= PROBLEM =
Please set down the records below exactly as they appear.

○ ○ ○ ○ ○ ○ ○

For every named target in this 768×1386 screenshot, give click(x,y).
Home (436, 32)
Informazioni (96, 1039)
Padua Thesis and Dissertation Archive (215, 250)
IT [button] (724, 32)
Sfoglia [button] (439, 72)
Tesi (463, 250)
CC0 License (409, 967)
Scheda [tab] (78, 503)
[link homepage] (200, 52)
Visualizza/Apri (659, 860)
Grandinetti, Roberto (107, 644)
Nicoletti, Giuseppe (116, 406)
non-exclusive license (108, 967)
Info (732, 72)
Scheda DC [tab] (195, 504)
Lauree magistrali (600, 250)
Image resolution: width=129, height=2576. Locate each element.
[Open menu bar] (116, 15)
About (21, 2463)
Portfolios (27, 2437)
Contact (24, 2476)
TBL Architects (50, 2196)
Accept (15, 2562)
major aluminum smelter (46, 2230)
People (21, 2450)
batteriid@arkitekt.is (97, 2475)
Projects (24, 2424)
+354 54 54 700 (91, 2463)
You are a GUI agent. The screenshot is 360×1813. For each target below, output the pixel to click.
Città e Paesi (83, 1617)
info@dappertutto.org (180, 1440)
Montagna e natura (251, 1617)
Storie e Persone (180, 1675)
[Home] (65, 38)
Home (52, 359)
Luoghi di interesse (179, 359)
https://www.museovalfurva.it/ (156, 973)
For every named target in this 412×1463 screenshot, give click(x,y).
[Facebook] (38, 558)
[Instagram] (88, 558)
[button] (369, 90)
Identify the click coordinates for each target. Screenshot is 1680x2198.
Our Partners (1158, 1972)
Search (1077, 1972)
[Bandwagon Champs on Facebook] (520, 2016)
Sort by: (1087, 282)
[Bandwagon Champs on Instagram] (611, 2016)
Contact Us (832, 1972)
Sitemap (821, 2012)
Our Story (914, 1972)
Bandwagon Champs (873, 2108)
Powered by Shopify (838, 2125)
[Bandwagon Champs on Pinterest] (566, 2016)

○ ○ ○ ○ ○ ○ ○

= EXERCISE SOLUTION =
For every named target in this 768×1386 screenshot, give click(x,y).
Home (436, 32)
Informazioni (96, 1039)
Padua Thesis and Dissertation Archive (215, 250)
IT [button] (724, 32)
Sfoglia [button] (439, 72)
Tesi (463, 250)
CC0 License (409, 967)
Scheda [tab] (78, 503)
[link homepage] (200, 52)
Visualizza/Apri (659, 860)
Grandinetti, Roberto (107, 644)
Nicoletti, Giuseppe (116, 406)
non-exclusive license (108, 967)
Info (732, 72)
Scheda DC [tab] (195, 504)
Lauree magistrali (600, 250)
Image resolution: width=129, height=2576. Locate each element.
[Open menu bar] (116, 15)
About (21, 2463)
Portfolios (27, 2437)
Contact (24, 2476)
TBL Architects (50, 2196)
Accept (15, 2562)
major aluminum smelter (46, 2230)
People (21, 2450)
batteriid@arkitekt.is (97, 2475)
Projects (24, 2424)
+354 54 54 700 (91, 2463)
You are a GUI agent. The screenshot is 360×1813. For each target below, output the pixel to click.
Città e Paesi (83, 1617)
info@dappertutto.org (180, 1440)
Montagna e natura (251, 1617)
Storie e Persone (180, 1675)
[Home] (65, 38)
Home (52, 359)
Luoghi di interesse (179, 359)
https://www.museovalfurva.it/ (156, 973)
For every named target in this 412×1463 screenshot, give click(x,y).
[Facebook] (38, 558)
[Instagram] (88, 558)
[button] (369, 90)
Identify the click coordinates for each target. Screenshot is 1680x2198.
Our Partners (1158, 1972)
Search (1077, 1972)
[Bandwagon Champs on Facebook] (520, 2016)
Sort by: (1087, 282)
[Bandwagon Champs on Instagram] (611, 2016)
Contact Us (832, 1972)
Sitemap (821, 2012)
Our Story (914, 1972)
Bandwagon Champs (873, 2108)
Powered by Shopify (838, 2125)
[Bandwagon Champs on Pinterest] (566, 2016)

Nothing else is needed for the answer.